-- EXERCISE PASSAGE follows --
By the end of last season, the Cleveland Indians best starting pitcher may very well have been rookie right-hander Zach McAllister.
He had the best ERA and WHIP of any starting pitcher who made over 10 starts for the Tribe last season (4.24 ERA and 1.36 WHIP). He was better than Justin Masterson and Ubaldo Jimenez, the two veterans who appear to have the top two spots in this year’s rotation.
Yet, right now he is in a battle with Scott Kazmir, Carlos Carrasco, Daisuke Matsuzaka, Trevor Bauer, and Corey Kluber for the fourth and fifth starting spots behind the two veterans and newcomer Brett Myers.
McAllister made his fourth appearance of the spring yesterday against the Cubs, throwing four shutout innings. He’s been very good in three of his four outings thus far, and looks like he is on his way to opening the season with the major league team.
He should have been a guy who had to pitch his way off the team in Arizona anyway.
The big righty (6’6″ 240 pounds), who was stolen from the Yankees in 2010 for the ashes that remained in Austin Kearns’ career, had only one poor statistic on his resume last year. He allowed 19 unearned runs in his 22 starts.
When his teammates didn’t support him defensively, he had a problem closing out the inning.
His hits to innings pitched ratio was pretty good (allowing 133 hits in 125-1/3 frames) and his strikeout to walk ratio (110/38) was excellent. He also pitched at least six innings in 14 of his 22 starts.
His solid work means the other five guys are probably looking at the one remaining spot to open the year in Cleveland. That’s a good problem to have for manager Terry Francona.
Kluber has struggled this spring and was probably a long shot to make the team coming into camp. Matsuzaka is on a minor league invite, and although his ERA (2.57) is good this spring, he has allowed a lot of hits and has pitched out of trouble in his appearances.
It would be a surprise if either come north with the team in April.
That leaves Kazmir, Carrasco, and Bauer for the last spot.
-- EXERCISE PASSAGE concluded --
-- THE DATA follows --
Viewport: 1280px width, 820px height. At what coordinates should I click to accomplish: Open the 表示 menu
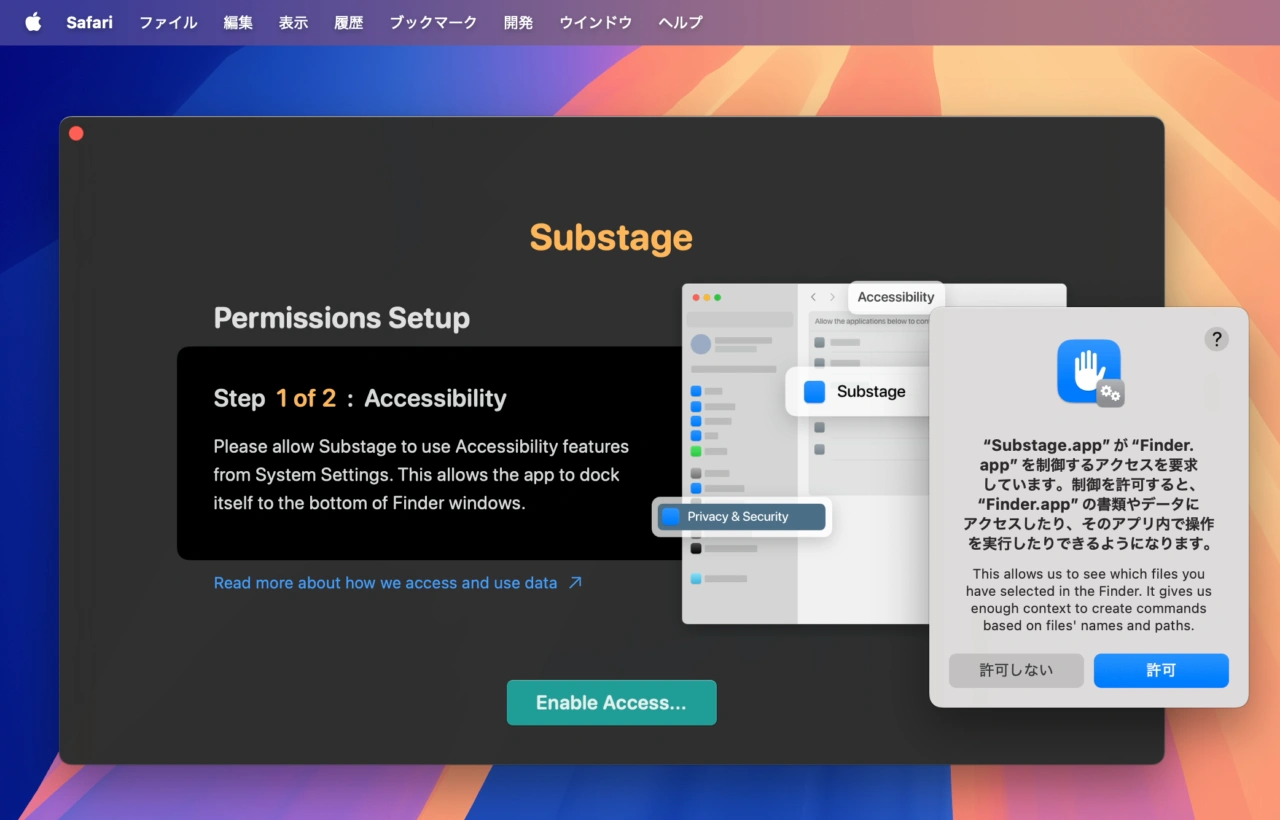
-- THE DATA concluded --
» **PROBLEM DETAILS**
Write the next part of the piece on Zach McAllister and the Cleveland Indians rotation battle, picking up after its final sentence. Nothing in the lines is needed here.

» **OUTPUT FOR THIS EXERCISE**
The front office would like to have Bauer start the season in Columbus to give him more AAA experience, since he’s only made 14 starts at that level. However, if the youngster currently ranked among the top 15 prospects in the game by Baseball America continues to pitch well, he could force his way to Cleveland.
That means it comes down to Carrasco, who is coming off of Tommy John surgery, and Kazmir, a southpaw who is trying to return from baseball’s scrapheap.
The former is facing a six game suspension for a hitting a Royals hitter in one of his last starts in 2011, and coupled with the return from a major arm operation, Francona and GM Chris Antonetti may opt to start the young righty at Columbus to get his bearings at the minor league level rather than facing big league hitters.
That means Kazmir has a leg up if he continues to pitch well. Reportedly, his velocity is in the low 90 mph range at this point, and the Tribe may want to see if they can cash in on their low risk gamble early in the season, knowing they have Carrasco and Bauer just two hours away in reserve.
The key is how both Carrasco and Kazmir pitch from here on out in Arizona.
Carrasco goes today. At this point in spring training, every performance by either guy is huge. Ultimately, those two will make the decision for Francona.
The ball is in their hands, literally.